» **What you need to do**:
Copy each of the following rows out word for word, and leave the pictures out of your answer.

* BEGIN Supplied data *

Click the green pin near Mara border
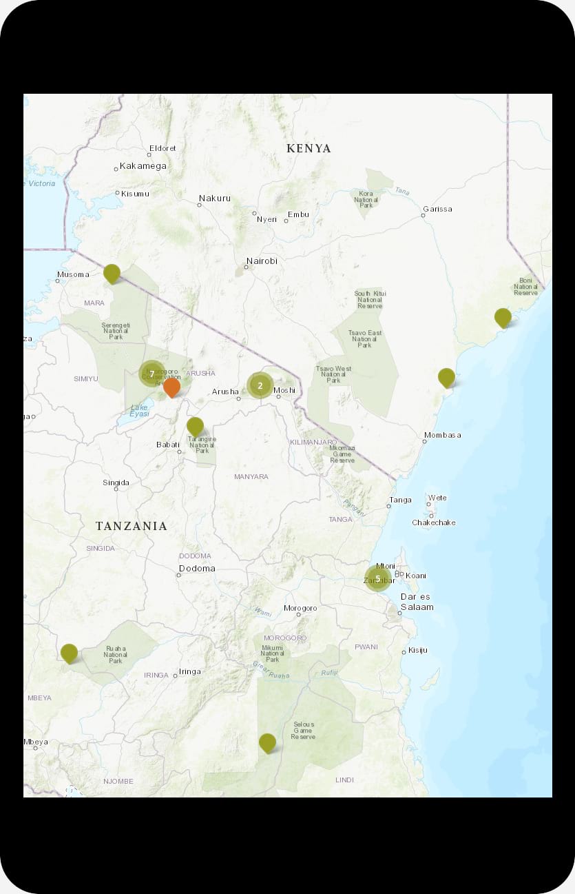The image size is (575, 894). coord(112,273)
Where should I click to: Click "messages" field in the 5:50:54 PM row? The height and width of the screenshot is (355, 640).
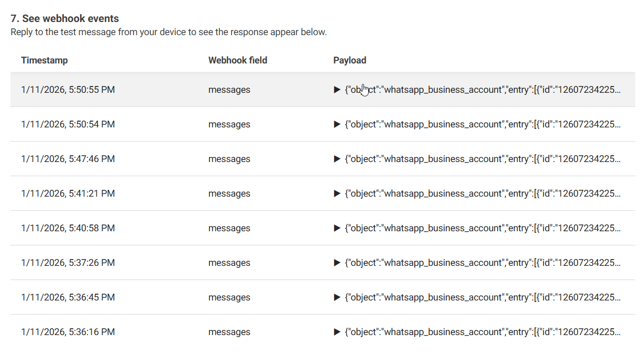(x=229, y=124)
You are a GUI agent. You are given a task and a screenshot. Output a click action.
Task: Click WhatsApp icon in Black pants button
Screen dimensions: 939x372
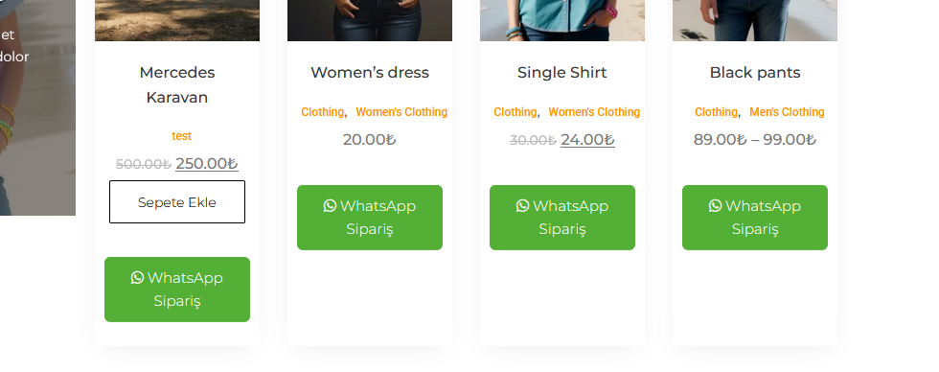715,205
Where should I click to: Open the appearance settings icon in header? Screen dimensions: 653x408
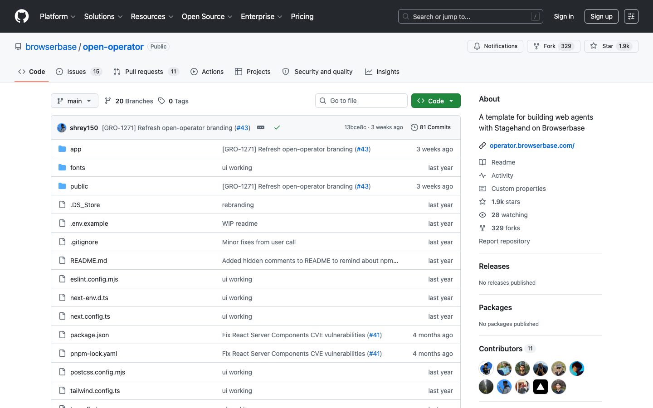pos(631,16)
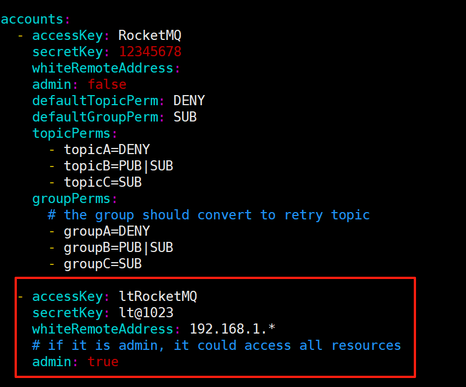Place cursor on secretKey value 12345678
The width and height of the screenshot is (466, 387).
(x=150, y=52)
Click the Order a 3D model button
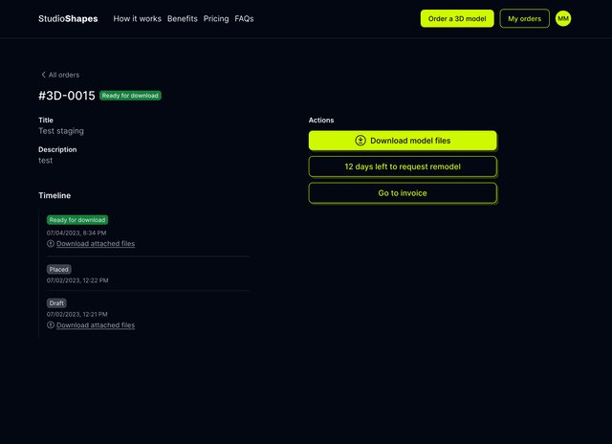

* END Supplied data *

» **Solution for this task**:
Click the green pin near Mara border
The image size is (575, 894). coord(112,273)
Where should I click to: Click "messages" field in the 5:50:54 PM row? The height and width of the screenshot is (355, 640).
(x=229, y=124)
You are a GUI agent. You are given a task and a screenshot. Output a click action.
Task: Click WhatsApp icon in Black pants button
Screen dimensions: 939x372
715,205
Where should I click to: Open the appearance settings icon in header? Screen dimensions: 653x408
pos(631,16)
Place cursor on secretKey value 12345678
The width and height of the screenshot is (466, 387).
(x=150, y=52)
Click the Order a 3D model button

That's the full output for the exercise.